- Born: 12 June 1659 Waterloo, Spanish Netherlands
- Died: 3 May 1723 (aged 63) Waterloo, Austrian Netherlands
- Allegiance: Kingdom of Spain; Kingdom of France;
- Branch: Cavalry
- Service years: 1691-1720
- Rank: Maréchal de camp
- Conflicts: Nine Years' War; War of the Spanish Succession Battle of Ramillies; Siege of Tournai; Rhine campaign of 1713; ;
- Spouses: Anne Marie Du Tomboy Jacqueline Delle

= Jacques Pastur =

Spanish Netherlands military officer (1659–1723)

Jacques Pastur, chevalier de Saint-Lazare (Waterloo, 12 June 1659 (Note: Date of baptism) – Waterloo, 3 May 1723 ) was a Southern Netherlands officer who fought on the Allied side in the Nine Years' War and on the French side in the War of the Spanish Succession and reached the rank of Mestre de camp. He was especially active in petite guerre actions, where he earned great renown with cavalry raids.

==Life==
===Personal life===
Pastur was born the son of Gérard Pastur, farmer, and Marie Wits. (Note: Bapt. Jacobum, fil. Gerardi Pastur et Mariae Wits conjug. susceptum a Dom. Jacobo Cottereau per Jacobum de Housta et Joanna de Post.) He married first Anne Marie Du Tomboy, and after her death, Jacqueline Delle. From the first marriage, he had the following children: Philippe, Louise and Marie; from the second marriage the following children: Maximilien-Honoré, and André.

===Career===
====In Spanish service====
Pastur received a commission as a captain to raise a company of Walloon infantry on 8 October 1691 (he was already a former ensign at this time), charged with protecting the Sonian Forest in the service of the Governor-General of the Spanish Netherlands, Maximilian II Emanuel, Elector of Bavaria. (Note: Maximilian at this time led the Spanish Army of Flanders as an ally of the Anglo-Dutch army in the Spanish Netherlands in the course of the Nine Years' War.) The company consisted of the captain, a lieutenant, a quartermaster, four sergeants, four corporals, and 192 soldiers. He did this for his own account (he would receive most of the war booty), though the army would pay for the arms and uniforms, and the upkeep of the company.

Stored items:
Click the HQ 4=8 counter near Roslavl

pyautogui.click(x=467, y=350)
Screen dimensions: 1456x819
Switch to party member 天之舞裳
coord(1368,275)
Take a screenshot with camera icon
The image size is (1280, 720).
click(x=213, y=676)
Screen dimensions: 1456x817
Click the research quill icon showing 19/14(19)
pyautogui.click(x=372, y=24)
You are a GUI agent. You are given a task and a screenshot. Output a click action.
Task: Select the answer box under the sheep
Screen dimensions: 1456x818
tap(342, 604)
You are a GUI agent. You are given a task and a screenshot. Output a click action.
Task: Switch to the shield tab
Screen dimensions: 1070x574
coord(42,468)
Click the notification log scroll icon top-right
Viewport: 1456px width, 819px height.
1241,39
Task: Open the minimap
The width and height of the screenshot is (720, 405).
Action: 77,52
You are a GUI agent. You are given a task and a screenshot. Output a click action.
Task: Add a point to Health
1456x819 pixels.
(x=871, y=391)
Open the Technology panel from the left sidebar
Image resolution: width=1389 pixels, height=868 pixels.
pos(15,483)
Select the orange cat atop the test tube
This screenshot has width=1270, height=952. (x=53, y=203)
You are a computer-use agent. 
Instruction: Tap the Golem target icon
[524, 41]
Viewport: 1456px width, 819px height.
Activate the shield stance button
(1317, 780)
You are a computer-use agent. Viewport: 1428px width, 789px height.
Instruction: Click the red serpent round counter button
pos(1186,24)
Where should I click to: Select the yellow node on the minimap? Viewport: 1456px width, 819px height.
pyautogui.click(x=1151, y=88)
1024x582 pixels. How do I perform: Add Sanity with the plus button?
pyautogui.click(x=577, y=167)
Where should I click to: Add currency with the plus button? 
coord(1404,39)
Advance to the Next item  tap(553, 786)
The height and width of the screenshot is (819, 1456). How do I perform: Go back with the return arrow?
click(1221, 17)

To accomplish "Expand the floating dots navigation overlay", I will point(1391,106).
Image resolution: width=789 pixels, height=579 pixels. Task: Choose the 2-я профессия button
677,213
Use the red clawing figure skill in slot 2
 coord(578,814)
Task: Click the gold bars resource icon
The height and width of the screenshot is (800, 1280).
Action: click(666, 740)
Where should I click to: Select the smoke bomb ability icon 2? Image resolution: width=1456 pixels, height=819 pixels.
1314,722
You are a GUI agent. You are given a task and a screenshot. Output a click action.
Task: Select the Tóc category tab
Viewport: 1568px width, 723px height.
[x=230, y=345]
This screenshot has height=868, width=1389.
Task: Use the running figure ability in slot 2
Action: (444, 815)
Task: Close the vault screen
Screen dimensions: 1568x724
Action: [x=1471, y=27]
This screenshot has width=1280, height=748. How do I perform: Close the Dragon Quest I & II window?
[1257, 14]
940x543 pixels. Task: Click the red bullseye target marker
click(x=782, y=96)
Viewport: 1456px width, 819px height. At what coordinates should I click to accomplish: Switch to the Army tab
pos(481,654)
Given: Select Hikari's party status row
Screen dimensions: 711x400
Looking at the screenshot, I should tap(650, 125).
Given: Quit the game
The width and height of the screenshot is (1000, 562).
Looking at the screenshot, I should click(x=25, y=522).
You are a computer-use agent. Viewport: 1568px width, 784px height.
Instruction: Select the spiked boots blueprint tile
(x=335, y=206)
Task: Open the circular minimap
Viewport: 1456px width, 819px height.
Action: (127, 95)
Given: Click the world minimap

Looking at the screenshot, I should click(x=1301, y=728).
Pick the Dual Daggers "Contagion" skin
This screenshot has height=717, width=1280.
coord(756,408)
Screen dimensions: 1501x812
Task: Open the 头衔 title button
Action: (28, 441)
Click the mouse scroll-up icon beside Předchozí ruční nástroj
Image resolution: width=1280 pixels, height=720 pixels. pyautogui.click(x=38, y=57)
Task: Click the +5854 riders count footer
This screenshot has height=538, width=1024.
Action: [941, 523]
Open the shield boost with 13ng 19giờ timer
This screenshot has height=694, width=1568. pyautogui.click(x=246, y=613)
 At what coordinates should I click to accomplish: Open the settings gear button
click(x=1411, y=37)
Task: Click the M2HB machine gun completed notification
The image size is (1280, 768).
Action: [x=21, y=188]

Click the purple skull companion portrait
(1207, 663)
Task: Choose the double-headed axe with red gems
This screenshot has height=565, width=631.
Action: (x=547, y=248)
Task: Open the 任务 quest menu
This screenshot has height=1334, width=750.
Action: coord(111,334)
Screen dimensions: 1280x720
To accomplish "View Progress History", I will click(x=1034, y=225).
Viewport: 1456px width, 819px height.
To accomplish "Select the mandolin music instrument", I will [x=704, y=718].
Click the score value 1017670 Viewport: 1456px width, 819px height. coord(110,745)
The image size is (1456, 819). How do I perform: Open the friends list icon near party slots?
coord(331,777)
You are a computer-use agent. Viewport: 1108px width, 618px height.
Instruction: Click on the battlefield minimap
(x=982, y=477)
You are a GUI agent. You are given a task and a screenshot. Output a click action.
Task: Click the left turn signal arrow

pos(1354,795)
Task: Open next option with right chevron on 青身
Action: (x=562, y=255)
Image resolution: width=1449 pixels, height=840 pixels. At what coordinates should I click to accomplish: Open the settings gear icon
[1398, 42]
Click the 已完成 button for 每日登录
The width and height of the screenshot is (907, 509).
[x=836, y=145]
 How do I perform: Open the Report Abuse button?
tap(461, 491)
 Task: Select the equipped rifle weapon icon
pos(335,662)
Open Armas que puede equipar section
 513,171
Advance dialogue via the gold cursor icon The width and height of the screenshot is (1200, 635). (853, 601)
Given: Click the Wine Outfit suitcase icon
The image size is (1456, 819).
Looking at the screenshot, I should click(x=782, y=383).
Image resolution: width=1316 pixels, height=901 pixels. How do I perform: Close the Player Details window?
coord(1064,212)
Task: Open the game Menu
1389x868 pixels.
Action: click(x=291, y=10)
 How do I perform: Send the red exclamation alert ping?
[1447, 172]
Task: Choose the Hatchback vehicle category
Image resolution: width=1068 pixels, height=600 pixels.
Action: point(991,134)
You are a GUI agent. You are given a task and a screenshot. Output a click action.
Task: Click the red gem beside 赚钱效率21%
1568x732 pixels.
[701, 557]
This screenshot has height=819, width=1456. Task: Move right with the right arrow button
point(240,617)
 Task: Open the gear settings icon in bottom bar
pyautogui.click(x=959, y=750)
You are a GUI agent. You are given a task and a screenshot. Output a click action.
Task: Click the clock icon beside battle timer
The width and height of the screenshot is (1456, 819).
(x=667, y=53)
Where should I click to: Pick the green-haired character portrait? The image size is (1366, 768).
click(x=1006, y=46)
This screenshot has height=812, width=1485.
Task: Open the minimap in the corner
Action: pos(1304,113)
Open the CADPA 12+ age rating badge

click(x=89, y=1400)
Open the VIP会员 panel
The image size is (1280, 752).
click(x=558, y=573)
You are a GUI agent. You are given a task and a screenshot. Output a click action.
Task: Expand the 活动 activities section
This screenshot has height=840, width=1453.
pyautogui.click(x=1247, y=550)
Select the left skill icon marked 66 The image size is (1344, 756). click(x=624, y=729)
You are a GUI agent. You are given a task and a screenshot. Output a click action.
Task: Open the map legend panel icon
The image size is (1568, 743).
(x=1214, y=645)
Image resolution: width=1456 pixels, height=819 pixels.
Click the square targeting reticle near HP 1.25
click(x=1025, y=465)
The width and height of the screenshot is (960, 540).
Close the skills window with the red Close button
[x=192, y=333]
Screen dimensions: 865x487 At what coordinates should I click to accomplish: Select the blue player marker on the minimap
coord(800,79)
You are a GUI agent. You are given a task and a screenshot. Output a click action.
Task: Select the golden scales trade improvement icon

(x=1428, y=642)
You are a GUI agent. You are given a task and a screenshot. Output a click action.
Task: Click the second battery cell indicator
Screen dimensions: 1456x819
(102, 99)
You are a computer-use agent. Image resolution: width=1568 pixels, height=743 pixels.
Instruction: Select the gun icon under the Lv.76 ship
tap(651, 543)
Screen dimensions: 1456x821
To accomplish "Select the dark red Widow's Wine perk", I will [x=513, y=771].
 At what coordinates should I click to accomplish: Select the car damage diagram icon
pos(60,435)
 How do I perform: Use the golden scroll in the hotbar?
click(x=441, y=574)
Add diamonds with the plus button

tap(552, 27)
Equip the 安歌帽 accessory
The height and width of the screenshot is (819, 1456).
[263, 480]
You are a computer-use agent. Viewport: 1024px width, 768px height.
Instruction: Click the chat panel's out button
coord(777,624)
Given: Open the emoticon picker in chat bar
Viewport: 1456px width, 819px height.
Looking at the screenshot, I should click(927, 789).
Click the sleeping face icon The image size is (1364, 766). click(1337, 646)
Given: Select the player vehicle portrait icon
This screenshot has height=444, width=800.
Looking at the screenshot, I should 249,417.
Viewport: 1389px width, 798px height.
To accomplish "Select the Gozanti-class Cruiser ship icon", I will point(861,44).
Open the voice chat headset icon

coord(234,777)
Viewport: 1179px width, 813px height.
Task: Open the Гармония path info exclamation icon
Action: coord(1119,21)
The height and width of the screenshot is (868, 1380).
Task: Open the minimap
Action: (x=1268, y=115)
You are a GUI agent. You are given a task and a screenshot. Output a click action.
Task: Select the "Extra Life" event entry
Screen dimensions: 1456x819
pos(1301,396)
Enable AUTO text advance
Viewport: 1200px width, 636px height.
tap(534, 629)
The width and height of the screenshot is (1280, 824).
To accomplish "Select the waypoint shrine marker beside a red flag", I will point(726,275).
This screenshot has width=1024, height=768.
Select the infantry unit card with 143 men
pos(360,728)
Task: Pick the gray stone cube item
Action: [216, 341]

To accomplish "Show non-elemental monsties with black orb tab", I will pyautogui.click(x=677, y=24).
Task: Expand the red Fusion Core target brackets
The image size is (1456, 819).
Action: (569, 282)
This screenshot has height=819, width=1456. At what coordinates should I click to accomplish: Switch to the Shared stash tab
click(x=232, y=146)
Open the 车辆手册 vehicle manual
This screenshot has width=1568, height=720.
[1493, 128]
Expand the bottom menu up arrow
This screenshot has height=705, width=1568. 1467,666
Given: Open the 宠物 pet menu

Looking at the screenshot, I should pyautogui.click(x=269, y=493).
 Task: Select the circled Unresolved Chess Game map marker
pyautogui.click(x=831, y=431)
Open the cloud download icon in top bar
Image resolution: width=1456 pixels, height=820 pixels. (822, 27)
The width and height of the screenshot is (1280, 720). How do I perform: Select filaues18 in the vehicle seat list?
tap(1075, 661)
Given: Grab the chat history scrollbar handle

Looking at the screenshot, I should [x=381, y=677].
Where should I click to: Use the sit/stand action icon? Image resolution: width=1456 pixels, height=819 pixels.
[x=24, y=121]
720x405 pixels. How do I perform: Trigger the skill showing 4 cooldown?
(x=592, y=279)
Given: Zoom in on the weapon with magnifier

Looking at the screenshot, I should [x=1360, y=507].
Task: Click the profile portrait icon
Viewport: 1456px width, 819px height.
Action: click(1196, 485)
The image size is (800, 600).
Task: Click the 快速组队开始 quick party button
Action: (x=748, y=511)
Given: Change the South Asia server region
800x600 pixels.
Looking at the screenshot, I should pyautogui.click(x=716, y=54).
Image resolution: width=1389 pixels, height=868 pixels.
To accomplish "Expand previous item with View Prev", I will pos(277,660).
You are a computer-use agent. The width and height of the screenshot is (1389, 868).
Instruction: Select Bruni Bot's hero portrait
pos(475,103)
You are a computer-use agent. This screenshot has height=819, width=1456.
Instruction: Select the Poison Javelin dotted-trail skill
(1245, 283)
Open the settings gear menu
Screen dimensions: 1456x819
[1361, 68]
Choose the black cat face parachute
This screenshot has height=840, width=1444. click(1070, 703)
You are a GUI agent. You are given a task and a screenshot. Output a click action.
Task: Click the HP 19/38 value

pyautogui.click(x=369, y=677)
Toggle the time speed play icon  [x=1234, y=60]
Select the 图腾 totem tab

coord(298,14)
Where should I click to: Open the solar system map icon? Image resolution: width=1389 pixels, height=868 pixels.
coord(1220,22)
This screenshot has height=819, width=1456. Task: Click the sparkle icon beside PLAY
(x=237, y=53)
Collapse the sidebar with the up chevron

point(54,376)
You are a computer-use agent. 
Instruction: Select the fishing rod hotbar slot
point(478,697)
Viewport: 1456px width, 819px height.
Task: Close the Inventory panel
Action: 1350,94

Your tasks:
1. In the article on Jacques Pastur, what date is given for his commission as a captain to raise a company of Walloon infantry?
2. Decide whether each statement agrees with the Jacques Pastur article, answering yes or no and quoting the words of the article that settle it: (a) Pastur's father was a farmer. (b) The army covered the cost of the company's arms and uniforms. (c) Pastur's company had six sergeants.
3. Resume the Jacques Pastur article, starting after its last sentence.

Results in order:
1. 8 October 1691

2.
(a) Yes: "Pastur was born the son of Gérard Pastur, farmer, and Marie Wits."
(b) Yes: "though the army would pay for the arms and uniforms, and the upkeep of the company."
(c) No: "The company consisted of the captain, a lieutenant, a quartermaster, four sergeants, four corporals, and 192 soldiers."

3.
On 4 June 1693, Pastur (by then a major) took a company of marauding Swiss mercenaries in French service, prisoner in the Sonian Forest, after they surrendered without much of a fight. The French army under Marshal Luxembourg personally camped in the Forest and committed many depredations that year.

In July 1694, the Spanish army under Maximilian personally camped near Neereisse and Hoeilaart in the vicinity of the Forest. They attracted numerous French reconnoitering and marauding parties that entered the Forest. Pastur intercepted a number of those and took them prisoner in the following months. He was wounded in the arm in one skirmish. In another he drove a large French force from the Forest, in which action he had two horses killed under him. For his bravery he was promoted to "Sergeant-Major" (Note: I.e. a major in modern terms) in the Walloon Infantry by Maximilian on 22 November 1694.

On 20 June 1695, at the head of a company of Dragoons, he drove a large contingent of French infantry and Hussars from the village of Ixelles with hardly any losses on his side. The French kept sending raiding parties. Maximilian decided to try and put an end to it in December 1695 by putting several garrisons in the Forest. This was initially successful against the French partisans based in Mons. But on 27 April 1696, Pastur was wounded in the left arm during an action he took to liberate several Swiss officers in Allied service, who had been captured by the French partisan Henri, who was based in Charleroi, near Tombeek. The action was successful, but Pastur was hors de combat for several months.

By then, he had again been promoted for his exploits, as the Spanish king on 15 April 1696 made him a Mestre de camp. He received command of a regiment of three companies of dragoons and mounted musketeers. With this force he executed a number of raids on the enemy in the Fall of 1696. On 31 May 1697, he attacked a superior force of French partisans in the Sonian Forest, and liberated a number of Allied soldiers they had taken prisoner, while chasing the French beyond Waterloo, with only very light losses on his own side.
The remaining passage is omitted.